A British journalist recently quoted UCSB psychology professor Aaron Sell as saying that blonde women are more warlike than others. There’s one problem, however — Sell says the article and all quotes attributed to him are entirely fabricated.
Psychology professor Aaron Sell said he was falsely quoted in a London Sunday Times article that claimed blonde women are prone to violent behavior. Since the article’s publication, Sell has asked the Times to retract the piece. In the article, entitled “Blonde women born to be warrior princesses,” writer John Harlow quotes Sell as describing blondes with terms such as ‘princess’ and ‘privileged.’
“I am quoted throughout Harlow’s article as having done research showing that blonde women are more aggressive, are more determined to get their own way, are more militaristic, are less likely to get into fights, are more prone to anger, are more confident, are more entitled and feel more attractive,” Sell said in a letter to the Times. “None of this is true.”
Sell and his colleagues at the Center for Evolutionary Psychology said they have conducted no research relating women, blonde hair and anger. The group sent a letter to the Times asking for a printed correction.
According to Sell, Harlow did contact him asking for permission to use Sell’s data as evidence in an article about aggressive blonde women. Sell, however, told him there was no relationship between blondes and anger.
“At his request, and as a courtesy to him, I reanalyzed our unpublished data to see if there was any relationship between being blonde and any variable I measured,” Sell said in his response to the Times. “There was not, and I told him so.”
Nevertheless, Harlow quoted Sell as saying otherwise.
“Sell suspects that blondes exist in a ‘bubble’ where they have been treated better than other people for so long they do not realize that men, in particular, are more deferential towards them than other women,” Harlow wrote. “‘They may not even realize they are treated like a princess,’ Sell said.”
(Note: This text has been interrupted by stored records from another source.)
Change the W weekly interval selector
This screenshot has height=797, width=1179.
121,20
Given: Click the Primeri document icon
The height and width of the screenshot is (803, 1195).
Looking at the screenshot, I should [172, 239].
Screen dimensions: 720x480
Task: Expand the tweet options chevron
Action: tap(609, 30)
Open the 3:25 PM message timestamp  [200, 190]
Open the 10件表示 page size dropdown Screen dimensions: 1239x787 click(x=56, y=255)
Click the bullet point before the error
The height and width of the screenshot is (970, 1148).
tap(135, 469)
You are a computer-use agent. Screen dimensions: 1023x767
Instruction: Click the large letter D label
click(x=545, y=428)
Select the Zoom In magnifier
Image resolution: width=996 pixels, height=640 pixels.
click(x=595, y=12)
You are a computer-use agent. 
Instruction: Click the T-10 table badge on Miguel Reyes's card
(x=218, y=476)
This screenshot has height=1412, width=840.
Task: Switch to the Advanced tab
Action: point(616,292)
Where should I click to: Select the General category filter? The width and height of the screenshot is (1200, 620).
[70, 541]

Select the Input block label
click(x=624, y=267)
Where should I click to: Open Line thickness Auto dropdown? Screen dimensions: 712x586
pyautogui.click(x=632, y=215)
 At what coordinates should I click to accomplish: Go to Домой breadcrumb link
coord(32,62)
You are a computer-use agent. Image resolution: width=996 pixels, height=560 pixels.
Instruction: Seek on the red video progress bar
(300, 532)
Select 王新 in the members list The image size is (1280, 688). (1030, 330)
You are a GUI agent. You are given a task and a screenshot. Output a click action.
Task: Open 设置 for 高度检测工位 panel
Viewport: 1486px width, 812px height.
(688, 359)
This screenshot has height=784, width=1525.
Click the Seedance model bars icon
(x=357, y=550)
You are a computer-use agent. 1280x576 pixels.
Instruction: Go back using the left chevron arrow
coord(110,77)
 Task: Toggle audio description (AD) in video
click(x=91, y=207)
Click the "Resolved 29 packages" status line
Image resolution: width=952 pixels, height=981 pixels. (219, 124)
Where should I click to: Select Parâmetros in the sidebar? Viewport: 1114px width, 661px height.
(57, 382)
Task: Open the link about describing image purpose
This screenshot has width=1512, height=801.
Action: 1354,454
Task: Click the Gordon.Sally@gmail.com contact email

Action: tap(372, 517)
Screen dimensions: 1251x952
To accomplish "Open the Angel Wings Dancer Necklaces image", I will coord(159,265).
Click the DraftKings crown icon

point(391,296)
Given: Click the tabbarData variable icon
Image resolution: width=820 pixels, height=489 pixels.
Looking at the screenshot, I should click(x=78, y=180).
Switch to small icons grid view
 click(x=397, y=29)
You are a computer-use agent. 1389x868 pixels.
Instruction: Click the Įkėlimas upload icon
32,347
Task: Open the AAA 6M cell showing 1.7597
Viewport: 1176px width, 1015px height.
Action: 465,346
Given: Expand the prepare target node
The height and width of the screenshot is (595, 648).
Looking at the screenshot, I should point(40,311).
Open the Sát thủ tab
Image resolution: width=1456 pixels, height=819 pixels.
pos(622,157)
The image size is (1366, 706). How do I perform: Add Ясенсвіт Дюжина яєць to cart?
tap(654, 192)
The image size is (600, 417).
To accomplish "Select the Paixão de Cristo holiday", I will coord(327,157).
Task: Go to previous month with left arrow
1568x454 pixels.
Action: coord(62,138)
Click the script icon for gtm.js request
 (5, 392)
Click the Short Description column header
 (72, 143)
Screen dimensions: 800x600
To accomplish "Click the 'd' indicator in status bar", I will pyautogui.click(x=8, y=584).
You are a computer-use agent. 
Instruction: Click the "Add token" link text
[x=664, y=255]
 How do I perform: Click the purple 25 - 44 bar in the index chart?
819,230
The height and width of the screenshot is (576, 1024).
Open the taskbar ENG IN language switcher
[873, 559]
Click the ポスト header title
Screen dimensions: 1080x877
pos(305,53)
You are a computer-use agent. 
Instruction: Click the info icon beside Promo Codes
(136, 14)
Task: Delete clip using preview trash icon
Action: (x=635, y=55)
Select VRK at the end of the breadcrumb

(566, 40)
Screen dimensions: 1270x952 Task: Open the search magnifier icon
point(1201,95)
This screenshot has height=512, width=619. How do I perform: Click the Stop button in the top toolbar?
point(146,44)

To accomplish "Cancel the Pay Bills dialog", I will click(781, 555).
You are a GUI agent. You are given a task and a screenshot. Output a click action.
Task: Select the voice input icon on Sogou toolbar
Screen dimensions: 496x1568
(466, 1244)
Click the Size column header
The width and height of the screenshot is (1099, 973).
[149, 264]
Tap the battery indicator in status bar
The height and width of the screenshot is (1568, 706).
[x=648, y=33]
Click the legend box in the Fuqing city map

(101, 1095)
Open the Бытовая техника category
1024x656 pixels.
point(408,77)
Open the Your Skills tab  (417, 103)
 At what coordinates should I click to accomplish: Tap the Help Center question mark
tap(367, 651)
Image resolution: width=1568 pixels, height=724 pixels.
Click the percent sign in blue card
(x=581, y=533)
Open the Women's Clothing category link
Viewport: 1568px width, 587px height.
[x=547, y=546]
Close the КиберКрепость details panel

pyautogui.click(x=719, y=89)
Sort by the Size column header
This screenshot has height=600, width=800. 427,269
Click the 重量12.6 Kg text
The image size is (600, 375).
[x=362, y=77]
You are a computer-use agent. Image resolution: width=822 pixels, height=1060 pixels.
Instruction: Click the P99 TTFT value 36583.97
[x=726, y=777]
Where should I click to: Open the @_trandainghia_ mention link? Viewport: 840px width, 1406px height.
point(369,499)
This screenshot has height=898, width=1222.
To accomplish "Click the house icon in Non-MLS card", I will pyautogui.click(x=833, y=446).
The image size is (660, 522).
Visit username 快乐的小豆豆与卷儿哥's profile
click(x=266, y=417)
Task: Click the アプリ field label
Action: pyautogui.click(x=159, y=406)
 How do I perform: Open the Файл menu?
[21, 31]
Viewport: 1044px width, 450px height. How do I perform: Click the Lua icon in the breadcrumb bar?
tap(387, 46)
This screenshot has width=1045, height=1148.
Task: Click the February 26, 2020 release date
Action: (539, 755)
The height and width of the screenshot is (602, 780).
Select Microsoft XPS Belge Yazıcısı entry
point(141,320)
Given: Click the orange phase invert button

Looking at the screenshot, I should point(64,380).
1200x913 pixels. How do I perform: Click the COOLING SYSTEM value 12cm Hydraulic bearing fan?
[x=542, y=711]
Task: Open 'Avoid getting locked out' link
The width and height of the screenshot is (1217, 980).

Center for Evolutionary Psychology Co-director Leda Cosmides said the Times has not yet issued a retraction.
“People keep saying that the reason we should worry about the printing press going out of business is because they’re apparently the fact-checkers, but they don’t [check the facts],” Cosmides said. “The Times is not even making an effort to retract this even though we’ve told them that the facts they have told to be true are wrong.”